Representing added fallout from the credit crisis, Delta Financial Corp. said on Monday that it wouldn’t pay a dividend in the third quarter. The small, sub-prime lender cited “current market conditions.”
The company had been paying out a 20-cent annualized dividend. In a regulatory filing, the Woodbury, N.Y. lender stated that its board would continue to check out market conditions and the lender’s own financial performance to gauge when and if it would pay its next dividend.
Delta also reported that Bank of America has agreed to extend by a month the maturity date on a warehouse line of credit that had been set to expire on August 31. Such loans are made by banks to a loan originators to finance mortgages from the time they’re originated until when the loan is sold is securitized. “There can be no assurance that the parties will agree to renew this facility beyond this one-month extension, whether on terms favorable to the Registrant or at all,” Delta warned.

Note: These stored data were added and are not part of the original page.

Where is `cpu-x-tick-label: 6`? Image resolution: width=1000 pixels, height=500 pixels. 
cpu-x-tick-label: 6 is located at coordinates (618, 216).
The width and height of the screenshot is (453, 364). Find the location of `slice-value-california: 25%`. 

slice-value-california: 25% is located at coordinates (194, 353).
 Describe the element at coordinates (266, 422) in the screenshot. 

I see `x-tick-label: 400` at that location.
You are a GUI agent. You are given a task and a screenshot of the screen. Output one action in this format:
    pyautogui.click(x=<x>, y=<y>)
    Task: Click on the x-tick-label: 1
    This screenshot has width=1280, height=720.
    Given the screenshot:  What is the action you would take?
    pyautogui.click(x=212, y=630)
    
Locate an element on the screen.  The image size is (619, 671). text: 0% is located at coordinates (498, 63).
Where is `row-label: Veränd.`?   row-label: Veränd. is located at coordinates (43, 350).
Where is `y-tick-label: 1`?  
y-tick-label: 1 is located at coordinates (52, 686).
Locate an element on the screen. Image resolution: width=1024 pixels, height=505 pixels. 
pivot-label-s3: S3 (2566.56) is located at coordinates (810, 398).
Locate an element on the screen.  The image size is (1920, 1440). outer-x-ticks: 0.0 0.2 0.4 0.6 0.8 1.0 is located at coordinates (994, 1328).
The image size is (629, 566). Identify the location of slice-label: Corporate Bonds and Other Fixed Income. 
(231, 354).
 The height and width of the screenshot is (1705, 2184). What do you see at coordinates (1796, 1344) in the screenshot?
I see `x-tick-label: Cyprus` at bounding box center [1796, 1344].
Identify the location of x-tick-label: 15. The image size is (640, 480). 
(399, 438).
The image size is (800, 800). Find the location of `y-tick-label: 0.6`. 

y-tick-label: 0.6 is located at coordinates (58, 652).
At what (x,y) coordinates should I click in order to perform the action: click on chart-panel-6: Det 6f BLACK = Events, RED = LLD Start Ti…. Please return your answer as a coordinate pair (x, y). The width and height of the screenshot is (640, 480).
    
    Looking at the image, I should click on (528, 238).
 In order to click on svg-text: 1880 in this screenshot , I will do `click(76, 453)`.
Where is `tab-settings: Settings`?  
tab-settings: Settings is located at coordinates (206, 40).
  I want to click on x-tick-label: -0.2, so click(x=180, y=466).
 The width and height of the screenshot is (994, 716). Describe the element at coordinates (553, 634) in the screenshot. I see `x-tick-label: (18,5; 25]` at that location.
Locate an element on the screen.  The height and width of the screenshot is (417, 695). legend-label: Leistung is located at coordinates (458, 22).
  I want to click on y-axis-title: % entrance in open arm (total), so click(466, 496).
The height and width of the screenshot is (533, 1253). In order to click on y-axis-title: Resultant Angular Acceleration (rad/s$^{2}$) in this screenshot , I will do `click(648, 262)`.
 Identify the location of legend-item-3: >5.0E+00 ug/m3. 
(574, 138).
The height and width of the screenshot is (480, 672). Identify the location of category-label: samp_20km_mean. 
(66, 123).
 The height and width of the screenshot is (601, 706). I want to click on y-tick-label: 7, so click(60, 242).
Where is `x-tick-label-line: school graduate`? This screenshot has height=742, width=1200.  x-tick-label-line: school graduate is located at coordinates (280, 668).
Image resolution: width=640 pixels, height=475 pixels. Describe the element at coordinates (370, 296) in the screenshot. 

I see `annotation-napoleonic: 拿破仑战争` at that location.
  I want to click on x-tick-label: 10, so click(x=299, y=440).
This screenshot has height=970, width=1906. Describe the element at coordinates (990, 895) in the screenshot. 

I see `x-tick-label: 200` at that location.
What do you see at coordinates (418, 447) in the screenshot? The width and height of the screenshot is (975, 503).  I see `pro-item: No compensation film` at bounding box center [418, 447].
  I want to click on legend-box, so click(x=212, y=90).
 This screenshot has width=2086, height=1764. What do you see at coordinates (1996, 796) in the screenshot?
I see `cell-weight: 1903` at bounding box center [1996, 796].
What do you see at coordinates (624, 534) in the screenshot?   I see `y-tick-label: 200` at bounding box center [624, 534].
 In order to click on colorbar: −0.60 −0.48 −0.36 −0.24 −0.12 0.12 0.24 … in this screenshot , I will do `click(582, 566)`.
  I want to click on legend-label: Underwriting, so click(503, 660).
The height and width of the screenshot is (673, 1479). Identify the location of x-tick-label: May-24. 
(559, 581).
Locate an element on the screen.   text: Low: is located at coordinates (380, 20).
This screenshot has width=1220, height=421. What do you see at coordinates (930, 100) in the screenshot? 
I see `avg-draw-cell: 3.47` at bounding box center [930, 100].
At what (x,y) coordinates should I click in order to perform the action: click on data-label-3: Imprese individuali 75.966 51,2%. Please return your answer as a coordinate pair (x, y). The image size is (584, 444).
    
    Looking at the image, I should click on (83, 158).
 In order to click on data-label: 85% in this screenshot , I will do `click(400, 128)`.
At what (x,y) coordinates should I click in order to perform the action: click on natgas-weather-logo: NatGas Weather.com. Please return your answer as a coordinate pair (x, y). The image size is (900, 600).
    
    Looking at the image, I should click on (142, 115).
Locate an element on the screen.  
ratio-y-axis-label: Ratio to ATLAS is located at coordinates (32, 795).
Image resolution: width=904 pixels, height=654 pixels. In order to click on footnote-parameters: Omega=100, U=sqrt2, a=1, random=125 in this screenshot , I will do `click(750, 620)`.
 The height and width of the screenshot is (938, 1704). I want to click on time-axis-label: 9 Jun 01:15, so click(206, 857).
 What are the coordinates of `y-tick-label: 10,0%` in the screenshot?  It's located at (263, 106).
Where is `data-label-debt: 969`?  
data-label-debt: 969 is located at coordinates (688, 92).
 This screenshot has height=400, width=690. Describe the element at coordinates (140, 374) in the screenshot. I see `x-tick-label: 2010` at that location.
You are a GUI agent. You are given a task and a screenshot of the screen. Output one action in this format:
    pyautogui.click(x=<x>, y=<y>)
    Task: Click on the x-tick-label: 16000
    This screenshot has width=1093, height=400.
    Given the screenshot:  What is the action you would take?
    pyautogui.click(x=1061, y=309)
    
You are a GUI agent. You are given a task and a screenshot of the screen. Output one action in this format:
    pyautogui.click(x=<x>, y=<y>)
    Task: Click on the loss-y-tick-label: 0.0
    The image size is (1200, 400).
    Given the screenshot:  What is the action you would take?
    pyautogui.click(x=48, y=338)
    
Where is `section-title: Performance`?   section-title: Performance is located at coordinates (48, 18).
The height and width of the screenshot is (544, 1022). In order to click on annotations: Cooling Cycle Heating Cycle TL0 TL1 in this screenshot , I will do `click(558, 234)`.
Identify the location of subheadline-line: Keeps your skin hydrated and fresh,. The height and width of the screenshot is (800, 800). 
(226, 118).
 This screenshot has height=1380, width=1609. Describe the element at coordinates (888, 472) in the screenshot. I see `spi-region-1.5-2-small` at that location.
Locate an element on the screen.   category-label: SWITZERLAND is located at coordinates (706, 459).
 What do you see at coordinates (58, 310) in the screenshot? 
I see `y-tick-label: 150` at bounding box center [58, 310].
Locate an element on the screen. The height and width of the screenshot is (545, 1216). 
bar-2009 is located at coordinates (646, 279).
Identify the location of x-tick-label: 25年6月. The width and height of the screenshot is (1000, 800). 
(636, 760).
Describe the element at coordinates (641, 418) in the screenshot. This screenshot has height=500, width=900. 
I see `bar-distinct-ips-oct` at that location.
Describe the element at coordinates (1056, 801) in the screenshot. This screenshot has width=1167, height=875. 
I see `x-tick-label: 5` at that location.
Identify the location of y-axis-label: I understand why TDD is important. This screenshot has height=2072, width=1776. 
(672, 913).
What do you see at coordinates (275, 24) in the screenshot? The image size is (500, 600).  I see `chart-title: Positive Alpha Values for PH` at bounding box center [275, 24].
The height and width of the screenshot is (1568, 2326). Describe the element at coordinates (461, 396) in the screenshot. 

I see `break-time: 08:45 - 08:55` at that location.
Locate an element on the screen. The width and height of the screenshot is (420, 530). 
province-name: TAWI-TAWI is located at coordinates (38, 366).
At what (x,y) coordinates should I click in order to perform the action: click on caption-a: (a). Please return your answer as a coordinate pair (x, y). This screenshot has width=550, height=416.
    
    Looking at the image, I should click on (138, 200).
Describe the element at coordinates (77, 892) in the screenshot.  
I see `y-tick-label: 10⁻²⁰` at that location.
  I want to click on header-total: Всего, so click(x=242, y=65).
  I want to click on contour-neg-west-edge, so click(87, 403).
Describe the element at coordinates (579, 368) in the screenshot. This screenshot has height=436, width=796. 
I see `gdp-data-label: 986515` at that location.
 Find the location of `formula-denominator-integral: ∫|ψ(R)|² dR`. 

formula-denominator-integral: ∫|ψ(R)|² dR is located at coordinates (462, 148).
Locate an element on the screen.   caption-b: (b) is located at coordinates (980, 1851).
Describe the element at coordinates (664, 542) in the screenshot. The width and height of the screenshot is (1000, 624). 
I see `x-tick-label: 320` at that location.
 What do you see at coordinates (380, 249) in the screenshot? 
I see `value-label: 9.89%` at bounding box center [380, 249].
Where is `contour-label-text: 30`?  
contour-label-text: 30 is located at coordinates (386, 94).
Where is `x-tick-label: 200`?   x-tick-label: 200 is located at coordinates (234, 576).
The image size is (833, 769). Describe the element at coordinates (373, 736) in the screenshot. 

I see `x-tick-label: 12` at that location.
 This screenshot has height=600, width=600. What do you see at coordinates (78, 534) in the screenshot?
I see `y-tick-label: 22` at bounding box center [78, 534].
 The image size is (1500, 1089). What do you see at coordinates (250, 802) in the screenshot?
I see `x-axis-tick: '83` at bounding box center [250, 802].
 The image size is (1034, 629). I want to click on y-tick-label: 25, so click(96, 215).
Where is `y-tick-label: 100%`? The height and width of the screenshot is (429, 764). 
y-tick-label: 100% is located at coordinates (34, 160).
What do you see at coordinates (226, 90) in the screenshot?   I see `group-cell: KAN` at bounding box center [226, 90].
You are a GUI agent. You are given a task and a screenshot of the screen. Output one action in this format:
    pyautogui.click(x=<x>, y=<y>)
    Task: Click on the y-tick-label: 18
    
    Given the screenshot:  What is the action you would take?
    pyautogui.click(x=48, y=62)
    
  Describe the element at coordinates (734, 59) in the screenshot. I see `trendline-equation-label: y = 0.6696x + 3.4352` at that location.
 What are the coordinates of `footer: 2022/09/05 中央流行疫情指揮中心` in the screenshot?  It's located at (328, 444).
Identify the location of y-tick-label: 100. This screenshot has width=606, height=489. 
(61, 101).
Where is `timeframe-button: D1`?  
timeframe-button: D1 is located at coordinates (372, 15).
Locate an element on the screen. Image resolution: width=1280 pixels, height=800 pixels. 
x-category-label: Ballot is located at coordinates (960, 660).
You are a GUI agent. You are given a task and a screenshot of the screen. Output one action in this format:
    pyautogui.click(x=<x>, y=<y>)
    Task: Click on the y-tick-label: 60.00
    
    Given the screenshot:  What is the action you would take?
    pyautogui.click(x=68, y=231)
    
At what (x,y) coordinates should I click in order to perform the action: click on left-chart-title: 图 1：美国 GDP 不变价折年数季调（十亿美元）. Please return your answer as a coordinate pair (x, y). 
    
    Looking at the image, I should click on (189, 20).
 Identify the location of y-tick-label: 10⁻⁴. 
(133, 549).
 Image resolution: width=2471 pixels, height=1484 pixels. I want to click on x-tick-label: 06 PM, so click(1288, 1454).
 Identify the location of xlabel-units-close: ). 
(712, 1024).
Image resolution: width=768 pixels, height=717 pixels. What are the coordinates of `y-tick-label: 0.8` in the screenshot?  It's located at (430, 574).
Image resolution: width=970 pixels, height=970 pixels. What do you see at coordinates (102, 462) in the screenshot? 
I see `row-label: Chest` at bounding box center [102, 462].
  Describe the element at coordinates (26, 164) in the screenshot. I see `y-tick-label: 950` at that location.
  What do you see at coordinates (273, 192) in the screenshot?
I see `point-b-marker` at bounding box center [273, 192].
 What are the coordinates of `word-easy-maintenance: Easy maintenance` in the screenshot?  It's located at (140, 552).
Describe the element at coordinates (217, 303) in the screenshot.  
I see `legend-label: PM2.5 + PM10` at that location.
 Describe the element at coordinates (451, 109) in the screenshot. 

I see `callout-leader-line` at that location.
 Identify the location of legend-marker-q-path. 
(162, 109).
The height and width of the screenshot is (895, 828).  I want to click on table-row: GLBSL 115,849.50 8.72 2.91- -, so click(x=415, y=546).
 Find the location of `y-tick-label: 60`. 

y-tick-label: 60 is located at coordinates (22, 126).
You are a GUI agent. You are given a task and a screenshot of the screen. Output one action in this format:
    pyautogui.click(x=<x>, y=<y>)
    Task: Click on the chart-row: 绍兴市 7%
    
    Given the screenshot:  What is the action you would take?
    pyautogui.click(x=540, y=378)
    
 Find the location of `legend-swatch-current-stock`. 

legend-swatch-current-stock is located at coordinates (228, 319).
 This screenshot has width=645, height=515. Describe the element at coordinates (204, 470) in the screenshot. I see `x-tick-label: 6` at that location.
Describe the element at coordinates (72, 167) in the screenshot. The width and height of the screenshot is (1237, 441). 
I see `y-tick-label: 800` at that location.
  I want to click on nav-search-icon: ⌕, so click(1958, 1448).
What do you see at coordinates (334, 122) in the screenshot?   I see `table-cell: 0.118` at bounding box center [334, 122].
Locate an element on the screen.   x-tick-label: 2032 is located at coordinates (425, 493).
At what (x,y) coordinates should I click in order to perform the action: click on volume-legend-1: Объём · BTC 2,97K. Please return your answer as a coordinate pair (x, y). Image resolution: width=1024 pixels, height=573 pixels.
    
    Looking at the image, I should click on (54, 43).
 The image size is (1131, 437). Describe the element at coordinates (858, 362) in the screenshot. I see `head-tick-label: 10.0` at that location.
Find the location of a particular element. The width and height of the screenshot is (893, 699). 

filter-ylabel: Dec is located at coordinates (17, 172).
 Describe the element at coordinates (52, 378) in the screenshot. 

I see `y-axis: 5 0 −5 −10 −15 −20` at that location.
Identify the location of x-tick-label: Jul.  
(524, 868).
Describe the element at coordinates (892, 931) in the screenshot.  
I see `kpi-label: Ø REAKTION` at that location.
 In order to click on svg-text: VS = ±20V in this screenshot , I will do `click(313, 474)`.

The company has five warehouse lenders, according to the Associated Press.
Bank of America’s action comes on the heels of its announcement last week that it would invest $2 billion in the shares of Countrywide Financial, the nation’s biggest mortgage lender. Earlier this month, Countrywide reported that it had drawn down all of an $11.5-billion credit facility and speeded up plans to move its mortgage business to Countrywide Bank FSB. Like Delta, David Sambol, Countrywide’s president and CEO, cited “market conditions” in explaining the credit drawdown.